I’ve been attending the World Economic Forum in Davos for more than two decades, and I can’t recall another time when the meeting ended with attendees who were so optimistic about the economic outlook. Their reasons:
The global economy is enjoying unusual synchronicity, with every major region expanding at the same time. With unemployment low and inflation dormant, we face the possibility of several years of “high pressure” growth, in which wages and other rewards to workers will rise, after a decade of anemia. The unusual bonuses paid by some companies to workers in the wake of the U.S. tax bill are partly an acknowledgment of that trend.
Trump’s hard-line “America first” trade agenda was retrofitted at Davos into a more reasonable “America first, but not America alone.” It remains to be seen what that means in practice, but the cooler rhetoric has reduced fears of a trade fiasco.
The rapid advance of technology–and, in particular, the increasing ability to take proliferating pools of digital data and turn them into useful intelligence–carries the promise of a sea change in business productivity as well as potential solutions to a host of difficult social problems. U.K. Chancellor of the Exchequer Philip Hammond said AI could “double economic growth rates in advanced economies by 2035.”
None of that is to minimize the geopolitical threats facing the world.

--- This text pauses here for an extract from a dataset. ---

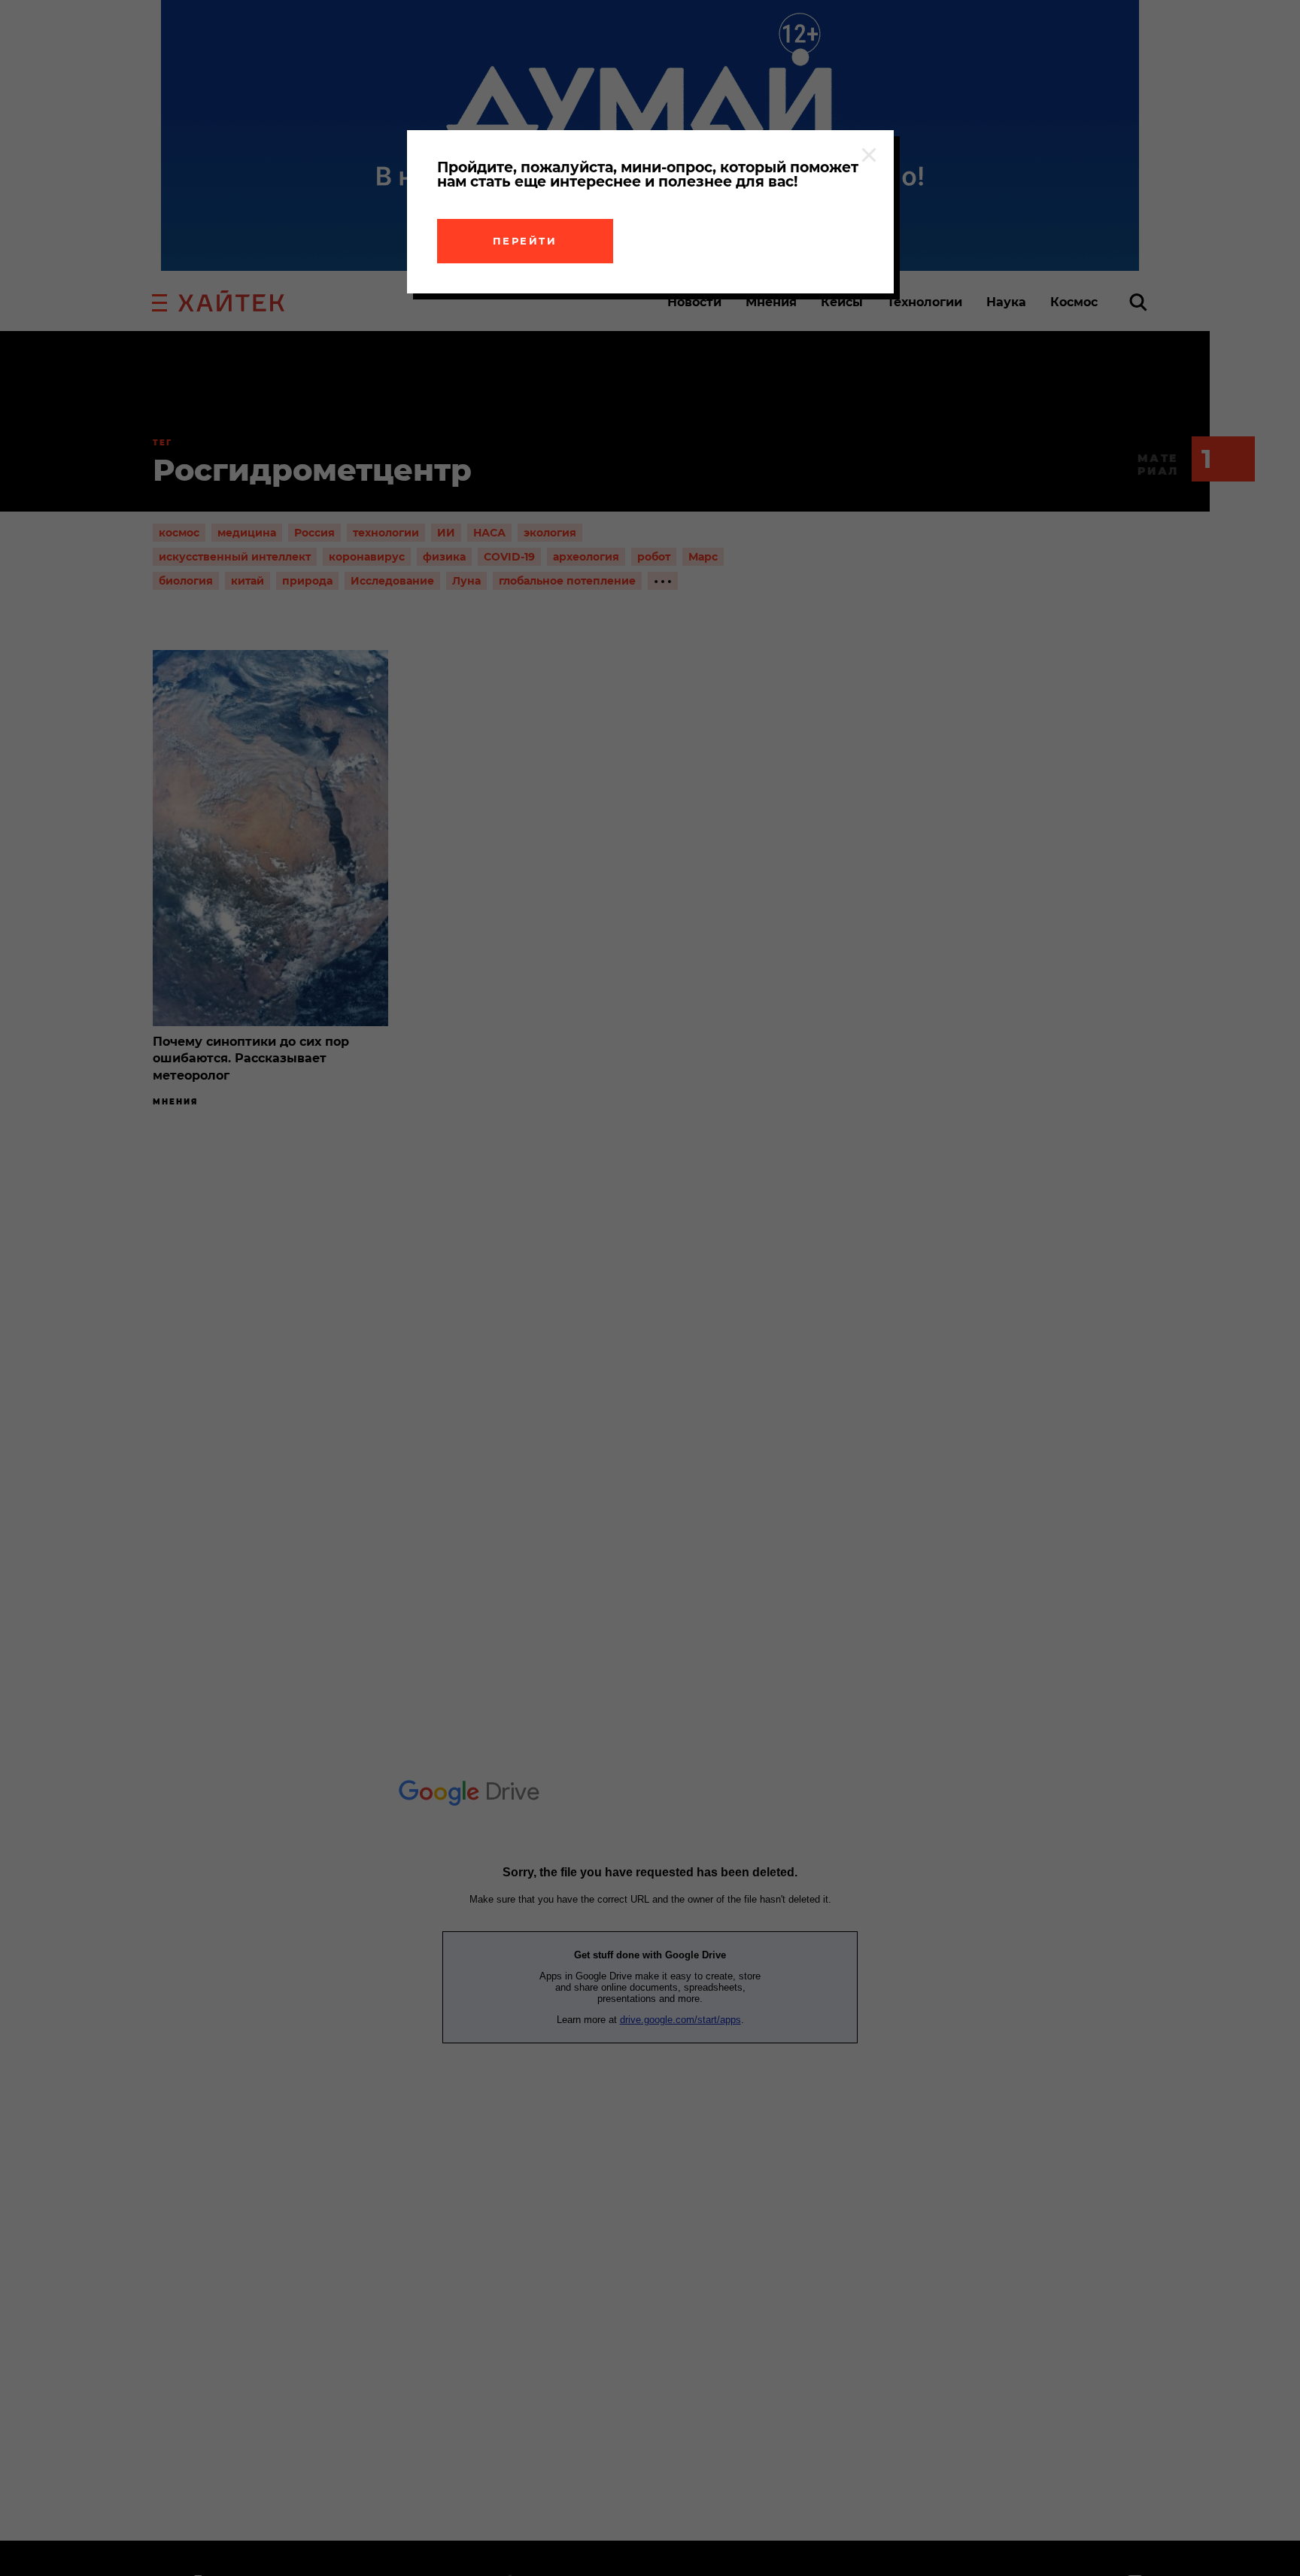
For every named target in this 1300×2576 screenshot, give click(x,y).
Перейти (525, 241)
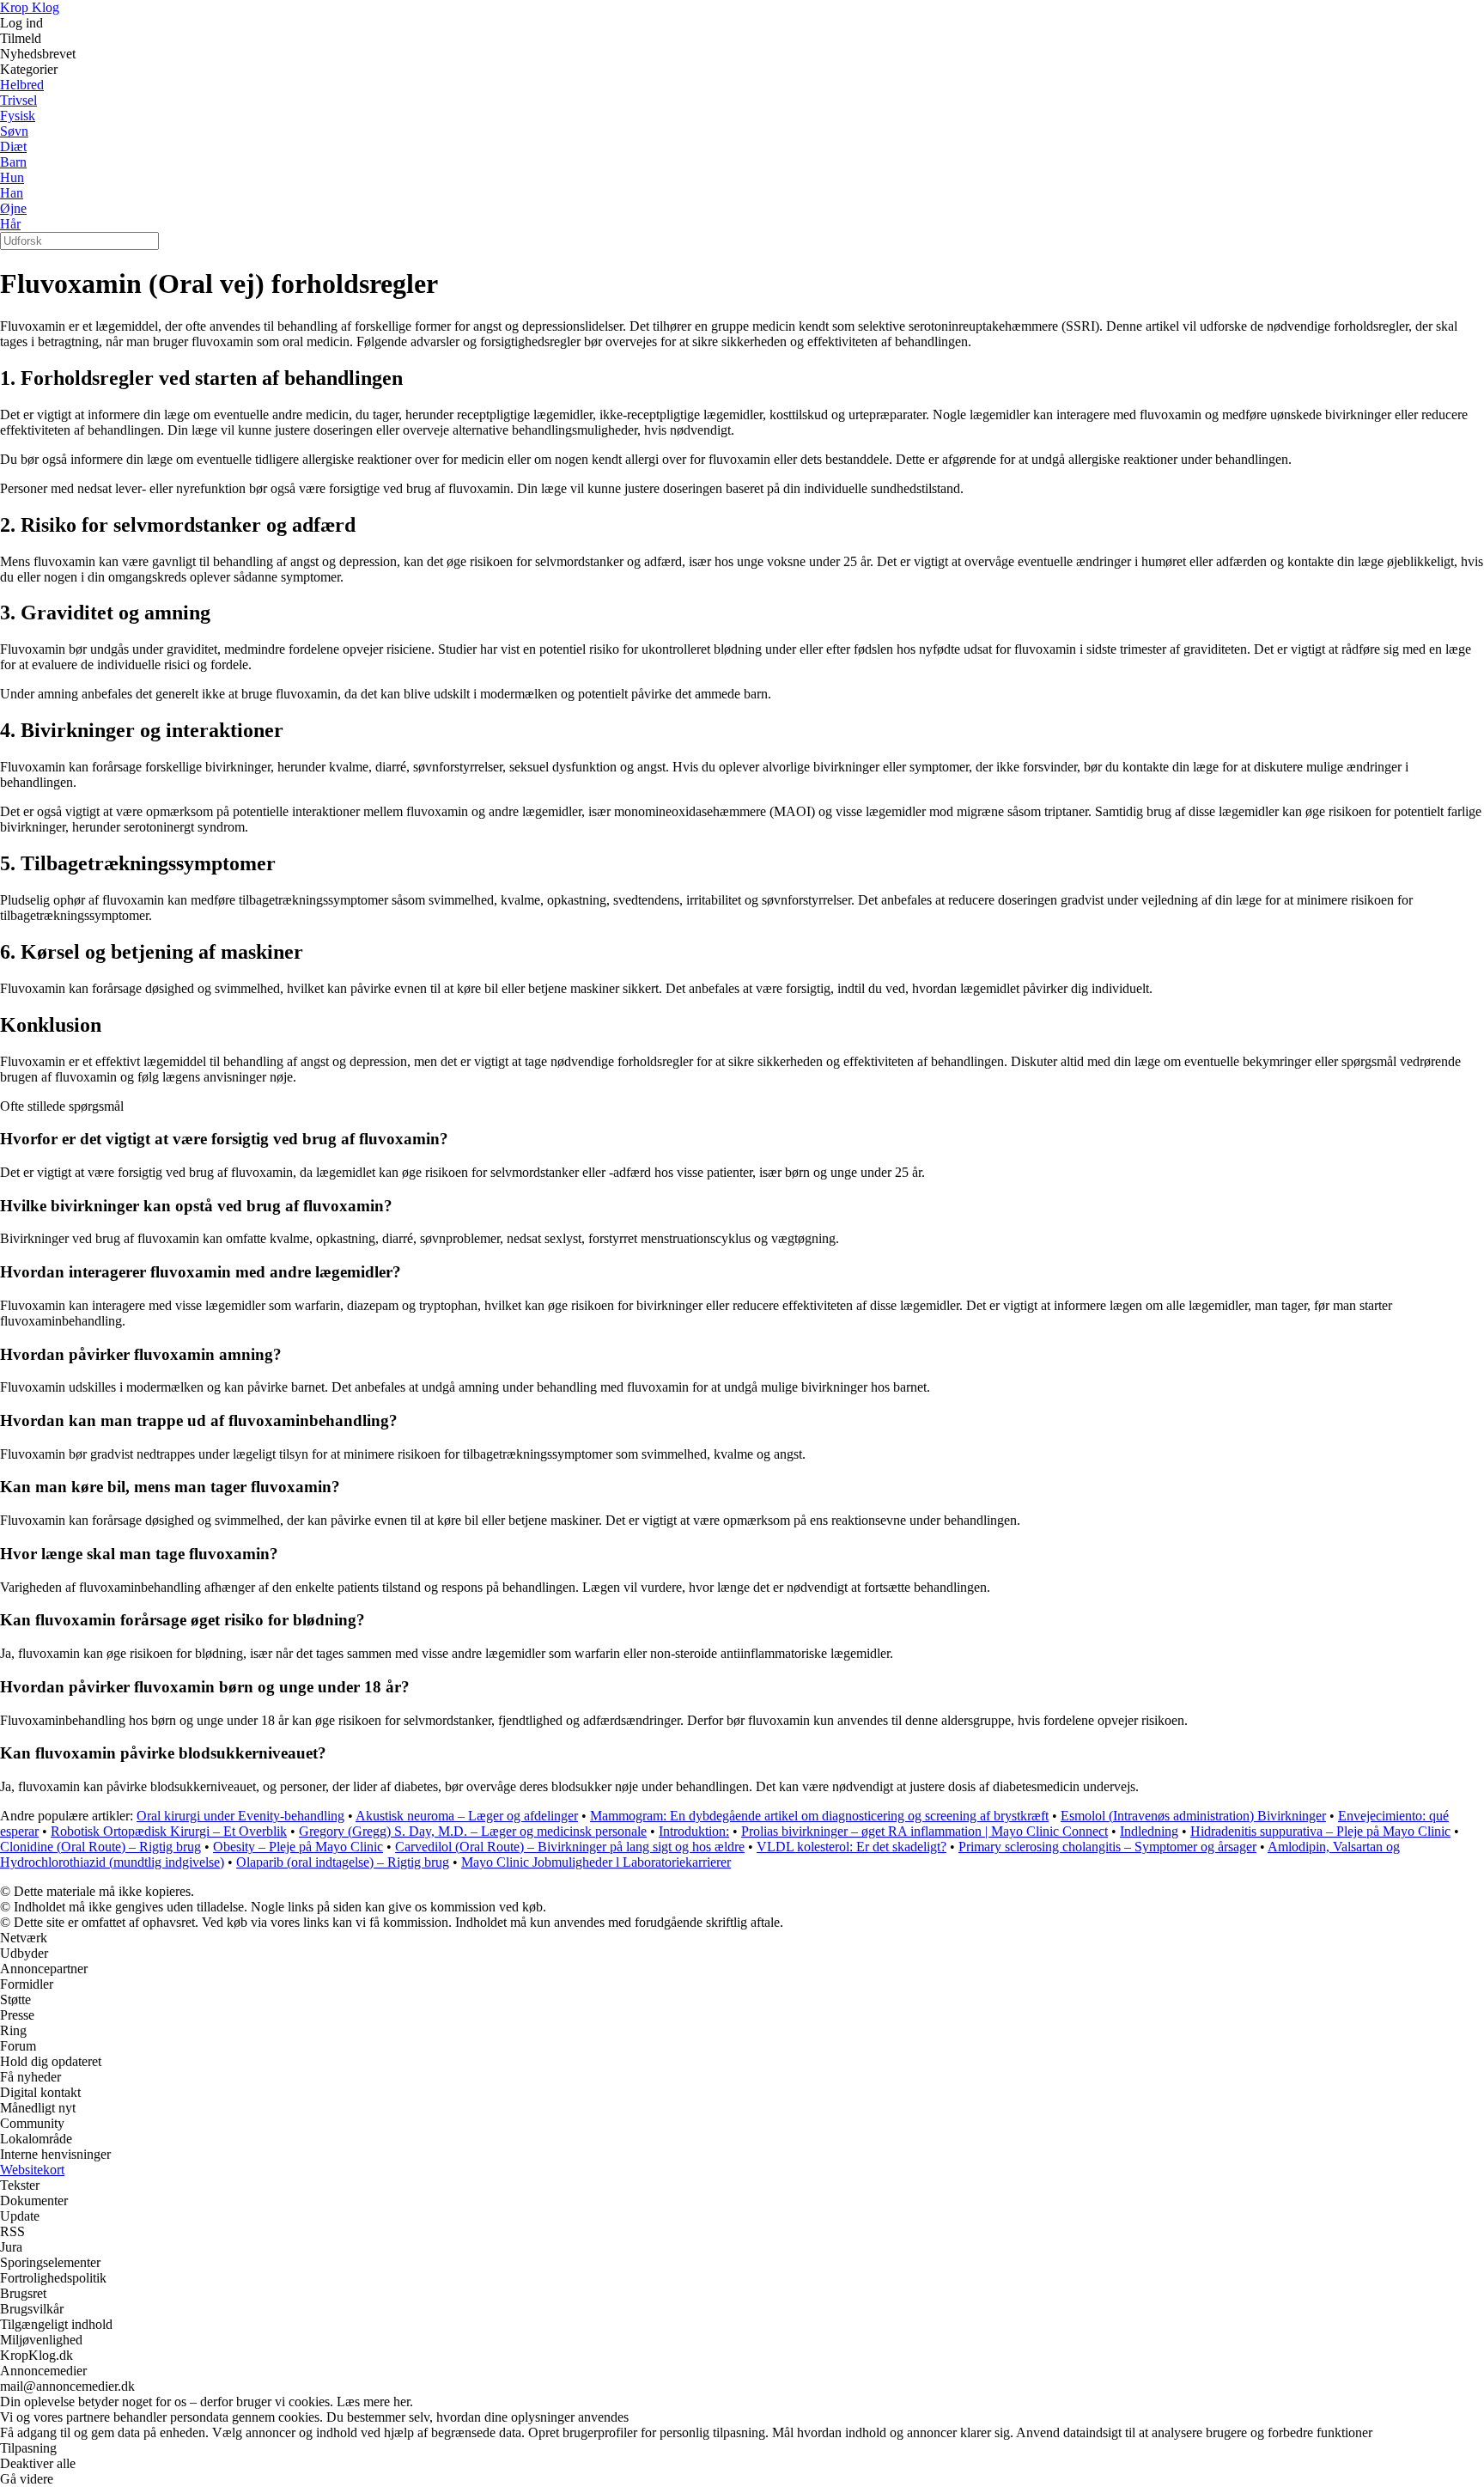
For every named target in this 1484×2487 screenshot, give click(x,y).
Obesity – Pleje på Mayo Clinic (298, 1846)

Nor is it to ignore the huge challenge of preparing the global workforce for the new-technology world.
Still, it’s worth savoring the moment. All may not be right with the world. But all is not wrong. Indeed, the main negative economic sentiment heard at Davos was that with all the good news, complacency may set in. As Larry Summers recently wrote, “The main thing we have to fear is lack of fear itself.”